So in terms of using VPN software, the ISP knows the VPN software uses port 1194 (ninety fourth street in district eleven in the analogy) and decides to block this port on it’s firewall (a device used to control traffic coming and out of a network, like the ISPs network).

The VPN software will not be able to establish a VPN connection with it’s VPN service provider but if the VPN software is configured to use a different port, like a common port like port 443 (forty three street in district four), the VPN connection can be established.

Many VPN service providers provide configuration options to change the ports their VPN software uses, to outsmart any blocks the ISP may put in place and trying to work out whether VPN traffic is using normal ports is difficult, requiring deep packet inspection type tools to work out what is traversing common ports like port 443.    

3. ISPs slow down VPNs

When VPNs created an encrypted tunnel from the VPN user’s computer to the VPN service provider, the size of this tunnel adds an additional ten percent approximately to the size of the data being sent down the VPN tunnel.

Whilst this may not seem much, too many users using VPNs could cause contention issues for other users with the same ISP and this could slow down their internet connections.

The ISP may elect to use bandwidth throttling on VPN traffic to reduce how much bandwidth is taken up, so other customers are not impacted.

ISPs have invested heavily in traffic shaping tools as more and more data is being sent across their networks, like videos, voice calling, as well as web browsing traffic all adding to the amount of bandwidth used.

By traffic shaping the ISPs can prioritise different types of internet traffic over others, so giving video calling more bandwidth and reducing bandwidth for VPN users, thereby slowing down their experience.

_WORK REQUEST_
Carry on the passage above about how ISPs deal with VPN traffic, starting right after its final sentence.

_DATASET EXTRACT_
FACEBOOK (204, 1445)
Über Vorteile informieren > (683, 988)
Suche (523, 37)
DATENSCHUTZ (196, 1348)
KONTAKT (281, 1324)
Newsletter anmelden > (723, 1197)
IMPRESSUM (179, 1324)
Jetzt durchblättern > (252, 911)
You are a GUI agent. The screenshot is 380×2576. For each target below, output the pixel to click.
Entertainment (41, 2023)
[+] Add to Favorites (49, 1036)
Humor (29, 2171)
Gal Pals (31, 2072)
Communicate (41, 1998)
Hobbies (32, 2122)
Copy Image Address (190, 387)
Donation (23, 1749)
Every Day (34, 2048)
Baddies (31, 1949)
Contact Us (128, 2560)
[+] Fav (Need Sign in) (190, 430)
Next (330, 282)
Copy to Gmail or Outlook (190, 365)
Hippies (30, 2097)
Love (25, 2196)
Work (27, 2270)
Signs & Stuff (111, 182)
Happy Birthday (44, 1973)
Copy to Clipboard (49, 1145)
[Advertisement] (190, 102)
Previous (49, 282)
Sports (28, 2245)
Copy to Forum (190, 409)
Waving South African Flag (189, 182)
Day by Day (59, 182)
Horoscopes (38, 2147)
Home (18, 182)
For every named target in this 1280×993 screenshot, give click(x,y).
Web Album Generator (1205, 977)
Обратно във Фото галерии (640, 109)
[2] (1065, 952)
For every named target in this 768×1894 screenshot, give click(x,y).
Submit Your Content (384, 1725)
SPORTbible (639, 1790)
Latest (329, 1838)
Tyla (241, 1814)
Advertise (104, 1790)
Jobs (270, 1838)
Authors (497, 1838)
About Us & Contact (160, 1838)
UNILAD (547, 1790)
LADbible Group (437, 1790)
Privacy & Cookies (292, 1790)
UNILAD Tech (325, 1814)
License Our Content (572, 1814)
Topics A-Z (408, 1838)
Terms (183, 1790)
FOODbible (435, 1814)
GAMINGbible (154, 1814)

_RESPONSE_
4. VPNs discharge ISPs of legal issues

By using a VPN, keeping a log of their customer’s web browsing habits are no longer the responsibility of the ISP, so anything done illegally by their customer, requires minimal or no involvement at all with the law enforcement agencies or legal firms.

As the ISP has no record of their customer’s web browsing history except for their connections to the VPN service they are using, so there’s nothing incriminating the ISP can provide to the law enforcement agencies or the legal firms (acting on behalf of the copyright holders for copyright infringement).

So there’s no need to get involved in the administration of providing corresponding customer names to IP addresses involved in any criminal or malicious activities to no need to write a series of letters to their customer’s to keep them abreast with what’s happening, all of which dramatically reduce the administrative burden on the ISP.   

5. Some ISP locations ban VPNs

Most ISPs won’t have a problem with their customers using a VPN, but if you live in a country like China, Iran or North Korea where the internet is heavily regulated then using a VPN could cause problems.

China is well known for using it’s Great Firewall to use deep packet inspection to determine if VPN traffic is being sent and it showed some success in determining VPN traffic even when it was obfuscated with normal traffic.

Conclusion

ISPs in most countries won’t care if you use a VPN, even though they may lose out on making money from selling your anonymised data to marketing companies.

They may decide to make your VPN experience more challenging by block IP addresses your VPN software connects to as well as the VPN ports used to make communications. They may even use traffic shaping to limit how much bandwidth VPN traffic can use, thereby slowing it down. 

Related Questions:

Can your Internet provider see your history with a VPN? No, they can’t see your history as long as your VPN doesn’t leak DNS and end up using the ISPs DNS service instead of the VPNs DNS service.

Does a VPN hide your browsing history from your ISP? Yes, a good VPN will ensure your ISP doesn’t see your browsing history as the DNS service of the VPN will be used instead of the ISP DNS service. The ISP DNS service will keep a record of your browsing history, so avoiding this using a VPN, protects your browsing history.